I suggest,
before throwing around words like "obvious" and "crude approximation",
reading some Martin Heidegger, Hubert Dreyfus, or Joseph Weizenbaum.
Half-baked attempts at mechanistic and reductionist implementations of embodiment are a dime a dozen.
I mean, sight and sound in large language models are obvious by now, in that rendering them into a token-based representation that an LLM can manipulate and learn from (however well it actually succeeds in picking up on the patterns - nothing about that is guaranteed, but the information is there theoretically) is currently a conceptually solved problem that will be gradually improved upon.
If reproducing the artifacts and failure modes of human modes of interpretation of this physical data (say, yanny/laurel, or optical illusions, or persistence of vision phenomena) is deemed important, that's another matter. If all that's required is a black-box understanding that is idiosyncratic to LLMs in particular, but where it's functionally good enough to be used as sight and hearing, then I don't see see why it can't be called "solved" for most intents and purposes in six months' time.
I guess it boils down to this: do you want "sight" to mean "machine" sight or "human" sight. The latter is a hard problem, but I'd prefer to let machines be machines. It's less work, and gives us a brand-new cognitive lens to analyse what we observe, a truly alien perspective that might prove useful.
If the goal is to build a human experience simulator that reacts in the same ways as a human would, then the you can't just collect the sensory data, you need to gather data on how humans react (or have the model learn unsupervised from recorded footage of humans exposed to these stimuli). Unless maybe it's good enough to learn associations from literature and poetry.

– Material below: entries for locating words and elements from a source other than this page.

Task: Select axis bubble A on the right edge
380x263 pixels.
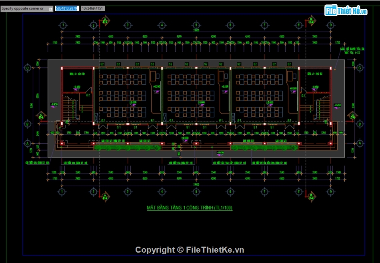Action: coord(360,143)
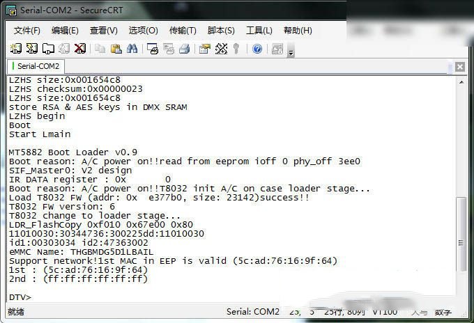This screenshot has height=323, width=474.
Task: Click the Print Screen toolbar icon
Action: pos(153,49)
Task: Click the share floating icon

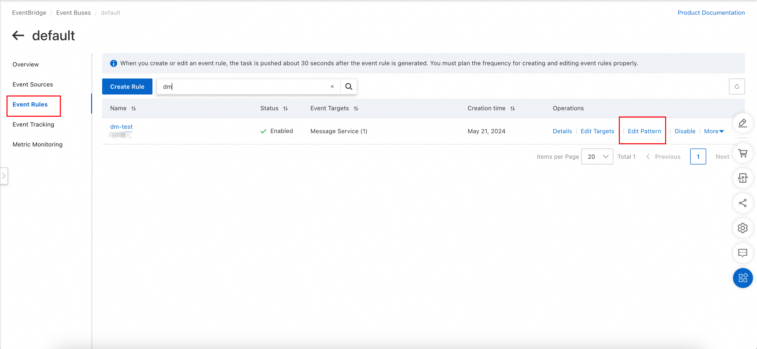Action: [x=742, y=203]
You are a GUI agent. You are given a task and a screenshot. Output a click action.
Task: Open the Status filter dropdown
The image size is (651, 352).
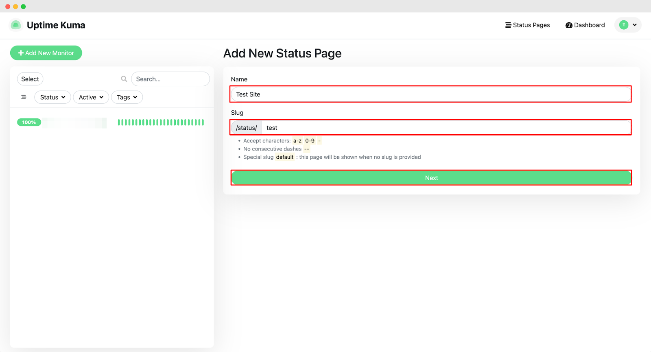tap(52, 97)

No matter how you build it, it is still experiencing everything a human can experience. There's just no guarantee it would react the same way to the same stimuli. It would react in its own idiosyncratic way that might both overlap and contrast with a human experience.
A more "human" experience simulator would paradoxically be more and less authentic at the same time - more authentic in showing a human-style reaction, but at the cost of erasure of model's own emergent ones.